[Records on locating words and elements]
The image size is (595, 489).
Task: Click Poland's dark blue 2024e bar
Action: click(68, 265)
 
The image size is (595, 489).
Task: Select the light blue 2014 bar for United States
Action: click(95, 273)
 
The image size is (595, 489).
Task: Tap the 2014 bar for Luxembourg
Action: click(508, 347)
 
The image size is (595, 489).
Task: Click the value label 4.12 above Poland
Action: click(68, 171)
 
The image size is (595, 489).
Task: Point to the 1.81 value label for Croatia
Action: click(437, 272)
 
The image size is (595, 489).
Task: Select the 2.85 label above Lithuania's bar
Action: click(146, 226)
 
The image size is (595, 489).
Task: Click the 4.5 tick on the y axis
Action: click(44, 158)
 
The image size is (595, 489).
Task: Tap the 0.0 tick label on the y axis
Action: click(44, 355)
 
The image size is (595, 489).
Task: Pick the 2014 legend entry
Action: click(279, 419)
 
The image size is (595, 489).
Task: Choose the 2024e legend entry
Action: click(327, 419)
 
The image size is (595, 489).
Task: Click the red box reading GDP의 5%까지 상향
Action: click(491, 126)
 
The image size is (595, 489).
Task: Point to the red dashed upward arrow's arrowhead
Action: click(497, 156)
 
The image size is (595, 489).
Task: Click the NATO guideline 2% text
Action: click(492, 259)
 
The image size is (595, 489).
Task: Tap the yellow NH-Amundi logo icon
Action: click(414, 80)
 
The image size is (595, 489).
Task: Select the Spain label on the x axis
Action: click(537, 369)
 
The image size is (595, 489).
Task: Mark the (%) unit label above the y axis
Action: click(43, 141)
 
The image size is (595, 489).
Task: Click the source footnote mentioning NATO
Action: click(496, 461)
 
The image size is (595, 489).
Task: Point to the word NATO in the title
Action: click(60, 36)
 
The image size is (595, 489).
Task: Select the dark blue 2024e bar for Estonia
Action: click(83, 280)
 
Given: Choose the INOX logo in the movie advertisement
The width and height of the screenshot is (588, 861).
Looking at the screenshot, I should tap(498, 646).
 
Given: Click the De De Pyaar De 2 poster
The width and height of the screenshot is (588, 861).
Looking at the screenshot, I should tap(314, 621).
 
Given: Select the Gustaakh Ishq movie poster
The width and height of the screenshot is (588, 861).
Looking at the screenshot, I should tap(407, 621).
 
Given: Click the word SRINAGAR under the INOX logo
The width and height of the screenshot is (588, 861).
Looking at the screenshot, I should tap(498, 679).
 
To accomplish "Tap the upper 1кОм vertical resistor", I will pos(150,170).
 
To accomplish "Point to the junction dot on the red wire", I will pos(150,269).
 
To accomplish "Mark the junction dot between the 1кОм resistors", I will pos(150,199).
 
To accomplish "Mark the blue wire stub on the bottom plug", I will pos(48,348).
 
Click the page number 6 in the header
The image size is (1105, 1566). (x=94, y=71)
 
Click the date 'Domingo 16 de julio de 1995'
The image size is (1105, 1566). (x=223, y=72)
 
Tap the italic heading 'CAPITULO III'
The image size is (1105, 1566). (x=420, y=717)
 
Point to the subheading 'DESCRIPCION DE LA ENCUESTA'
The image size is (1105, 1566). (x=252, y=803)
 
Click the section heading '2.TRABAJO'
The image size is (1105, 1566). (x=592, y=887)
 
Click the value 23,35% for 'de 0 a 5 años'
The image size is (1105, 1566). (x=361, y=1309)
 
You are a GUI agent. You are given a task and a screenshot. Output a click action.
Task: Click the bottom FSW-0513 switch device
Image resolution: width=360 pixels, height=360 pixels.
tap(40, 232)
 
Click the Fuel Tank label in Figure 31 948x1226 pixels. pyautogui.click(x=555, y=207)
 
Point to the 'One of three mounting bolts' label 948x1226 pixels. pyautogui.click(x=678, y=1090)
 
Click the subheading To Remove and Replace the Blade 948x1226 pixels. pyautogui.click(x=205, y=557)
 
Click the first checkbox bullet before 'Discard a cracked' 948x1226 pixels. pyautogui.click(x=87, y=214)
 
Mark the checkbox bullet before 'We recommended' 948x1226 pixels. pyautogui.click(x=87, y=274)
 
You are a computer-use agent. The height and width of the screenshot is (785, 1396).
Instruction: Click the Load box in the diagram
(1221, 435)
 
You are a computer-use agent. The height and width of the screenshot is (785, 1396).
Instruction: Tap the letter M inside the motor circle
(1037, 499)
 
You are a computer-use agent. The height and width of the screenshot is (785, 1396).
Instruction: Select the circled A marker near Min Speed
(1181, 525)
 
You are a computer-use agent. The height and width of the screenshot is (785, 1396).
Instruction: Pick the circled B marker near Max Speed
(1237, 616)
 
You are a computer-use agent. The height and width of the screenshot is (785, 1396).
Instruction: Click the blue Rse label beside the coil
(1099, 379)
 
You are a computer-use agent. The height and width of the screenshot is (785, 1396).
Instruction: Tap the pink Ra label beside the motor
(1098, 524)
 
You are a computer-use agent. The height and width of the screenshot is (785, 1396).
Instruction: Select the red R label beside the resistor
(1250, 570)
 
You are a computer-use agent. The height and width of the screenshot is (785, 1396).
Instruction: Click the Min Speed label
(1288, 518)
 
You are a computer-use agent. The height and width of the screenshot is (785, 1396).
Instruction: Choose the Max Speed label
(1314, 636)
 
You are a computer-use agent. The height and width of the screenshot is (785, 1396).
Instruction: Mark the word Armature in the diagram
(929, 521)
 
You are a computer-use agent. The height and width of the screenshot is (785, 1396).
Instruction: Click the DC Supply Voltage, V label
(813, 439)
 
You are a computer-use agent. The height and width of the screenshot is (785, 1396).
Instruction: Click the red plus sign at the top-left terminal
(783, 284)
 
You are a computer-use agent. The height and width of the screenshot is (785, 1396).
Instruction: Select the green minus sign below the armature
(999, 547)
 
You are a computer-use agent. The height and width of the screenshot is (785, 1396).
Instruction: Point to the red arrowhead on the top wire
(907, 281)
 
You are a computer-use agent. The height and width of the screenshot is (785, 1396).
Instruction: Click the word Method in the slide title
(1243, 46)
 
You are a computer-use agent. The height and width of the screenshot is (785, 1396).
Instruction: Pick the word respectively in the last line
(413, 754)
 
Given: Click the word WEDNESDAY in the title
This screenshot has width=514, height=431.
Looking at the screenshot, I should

> [Exercise aim] Rewrite all of the records, replacing each "computer-use agent" with "screen-navigation agent" and leaving everything else as it is.

> [Result below]
The image size is (595, 489).
Task: Click Poland's dark blue 2024e bar
Action: click(68, 265)
 
The image size is (595, 489).
Task: Select the light blue 2014 bar for United States
Action: click(95, 273)
 
The image size is (595, 489).
Task: Tap the 2014 bar for Luxembourg
Action: click(508, 347)
 
The image size is (595, 489).
Task: Click the value label 4.12 above Poland
Action: click(68, 171)
 
The image size is (595, 489).
Task: Point to the 1.81 value label for Croatia
Action: click(437, 272)
 
The image size is (595, 489).
Task: Select the 2.85 label above Lithuania's bar
Action: click(146, 226)
 
The image size is (595, 489).
Task: Click the 4.5 tick on the y axis
Action: click(44, 158)
 
The image size is (595, 489).
Task: Tap the 0.0 tick label on the y axis
Action: click(44, 355)
 
The image size is (595, 489).
Task: Pick the 2014 legend entry
Action: click(279, 419)
 
The image size is (595, 489).
Task: Choose the 2024e legend entry
Action: click(327, 419)
 
The image size is (595, 489).
Task: Click the red box reading GDP의 5%까지 상향
Action: click(491, 126)
 
The image size is (595, 489).
Task: Point to the red dashed upward arrow's arrowhead
Action: click(497, 156)
 
The image size is (595, 489).
Task: Click the NATO guideline 2% text
Action: click(492, 259)
 
The image size is (595, 489).
Task: Tap the yellow NH-Amundi logo icon
Action: click(414, 80)
 
The image size is (595, 489).
Task: Select the Spain label on the x axis
Action: click(537, 369)
 
The image size is (595, 489).
Task: Mark the (%) unit label above the y axis
Action: click(43, 141)
 
The image size is (595, 489).
Task: Click the source footnote mentioning NATO
Action: click(496, 461)
 
The image size is (595, 489).
Task: Point to the word NATO in the title
Action: click(60, 36)
 
The image size is (595, 489).
Task: Select the dark blue 2024e bar for Estonia
Action: click(83, 280)
 
Given: Choose the INOX logo in the movie advertisement
The width and height of the screenshot is (588, 861).
Looking at the screenshot, I should tap(498, 646).
 
Given: Click the De De Pyaar De 2 poster
The width and height of the screenshot is (588, 861).
Looking at the screenshot, I should tap(314, 621).
 
Given: Select the Gustaakh Ishq movie poster
The width and height of the screenshot is (588, 861).
Looking at the screenshot, I should tap(407, 621).
 
Given: Click the word SRINAGAR under the INOX logo
The width and height of the screenshot is (588, 861).
Looking at the screenshot, I should tap(498, 679).
 
To accomplish "Tap the upper 1кОм vertical resistor", I will pos(150,170).
 
To accomplish "Point to the junction dot on the red wire", I will pos(150,269).
 
To accomplish "Mark the junction dot between the 1кОм resistors", I will pos(150,199).
 
To accomplish "Mark the blue wire stub on the bottom plug", I will pos(48,348).
 
Click the page number 6 in the header
The image size is (1105, 1566). (x=94, y=71)
 
Click the date 'Domingo 16 de julio de 1995'
The image size is (1105, 1566). (x=223, y=72)
 
Tap the italic heading 'CAPITULO III'
The image size is (1105, 1566). (x=420, y=717)
 
Point to the subheading 'DESCRIPCION DE LA ENCUESTA'
The image size is (1105, 1566). (x=252, y=803)
 
Click the section heading '2.TRABAJO'
The image size is (1105, 1566). (x=592, y=887)
 
Click the value 23,35% for 'de 0 a 5 años'
The image size is (1105, 1566). (x=361, y=1309)
 
You are a GUI agent. You are given a task and a screenshot. Output a click action.
Task: Click the bottom FSW-0513 switch device
Image resolution: width=360 pixels, height=360 pixels.
tap(40, 232)
 
Click the Fuel Tank label in Figure 31 948x1226 pixels. pyautogui.click(x=555, y=207)
 
Point to the 'One of three mounting bolts' label 948x1226 pixels. pyautogui.click(x=678, y=1090)
 
Click the subheading To Remove and Replace the Blade 948x1226 pixels. pyautogui.click(x=205, y=557)
 
Click the first checkbox bullet before 'Discard a cracked' 948x1226 pixels. pyautogui.click(x=87, y=214)
 
Mark the checkbox bullet before 'We recommended' 948x1226 pixels. pyautogui.click(x=87, y=274)
 
You are a screen-navigation agent. The height and width of the screenshot is (785, 1396).
Instruction: Click the Load box in the diagram
(1221, 435)
 
You are a screen-navigation agent. The height and width of the screenshot is (785, 1396).
Instruction: Tap the letter M inside the motor circle
(1037, 499)
 
You are a screen-navigation agent. The height and width of the screenshot is (785, 1396).
Instruction: Select the circled A marker near Min Speed
(1181, 525)
 
You are a screen-navigation agent. The height and width of the screenshot is (785, 1396).
Instruction: Pick the circled B marker near Max Speed
(1237, 616)
 
You are a screen-navigation agent. The height and width of the screenshot is (785, 1396).
Instruction: Click the blue Rse label beside the coil
(1099, 379)
 
You are a screen-navigation agent. The height and width of the screenshot is (785, 1396).
Instruction: Tap the pink Ra label beside the motor
(1098, 524)
 
You are a screen-navigation agent. The height and width of the screenshot is (785, 1396).
Instruction: Select the red R label beside the resistor
(1250, 570)
 
You are a screen-navigation agent. The height and width of the screenshot is (785, 1396).
Instruction: Click the Min Speed label
(1288, 518)
 
You are a screen-navigation agent. The height and width of the screenshot is (785, 1396).
Instruction: Choose the Max Speed label
(1314, 636)
 
You are a screen-navigation agent. The height and width of the screenshot is (785, 1396).
Instruction: Mark the word Armature in the diagram
(929, 521)
 
You are a screen-navigation agent. The height and width of the screenshot is (785, 1396).
Instruction: Click the DC Supply Voltage, V label
(813, 439)
 
You are a screen-navigation agent. The height and width of the screenshot is (785, 1396).
Instruction: Click the red plus sign at the top-left terminal
(783, 284)
 
You are a screen-navigation agent. The height and width of the screenshot is (785, 1396).
Instruction: Select the green minus sign below the armature
(999, 547)
 
You are a screen-navigation agent. The height and width of the screenshot is (785, 1396).
Instruction: Point to the red arrowhead on the top wire
(907, 281)
 
You are a screen-navigation agent. The height and width of the screenshot is (785, 1396).
Instruction: Click the word Method in the slide title
(1243, 46)
 
You are a screen-navigation agent. The height and width of the screenshot is (785, 1396).
Instruction: Pick the word respectively in the last line
(413, 754)
 
Given: Click the word WEDNESDAY in the title
This screenshot has width=514, height=431.
Looking at the screenshot, I should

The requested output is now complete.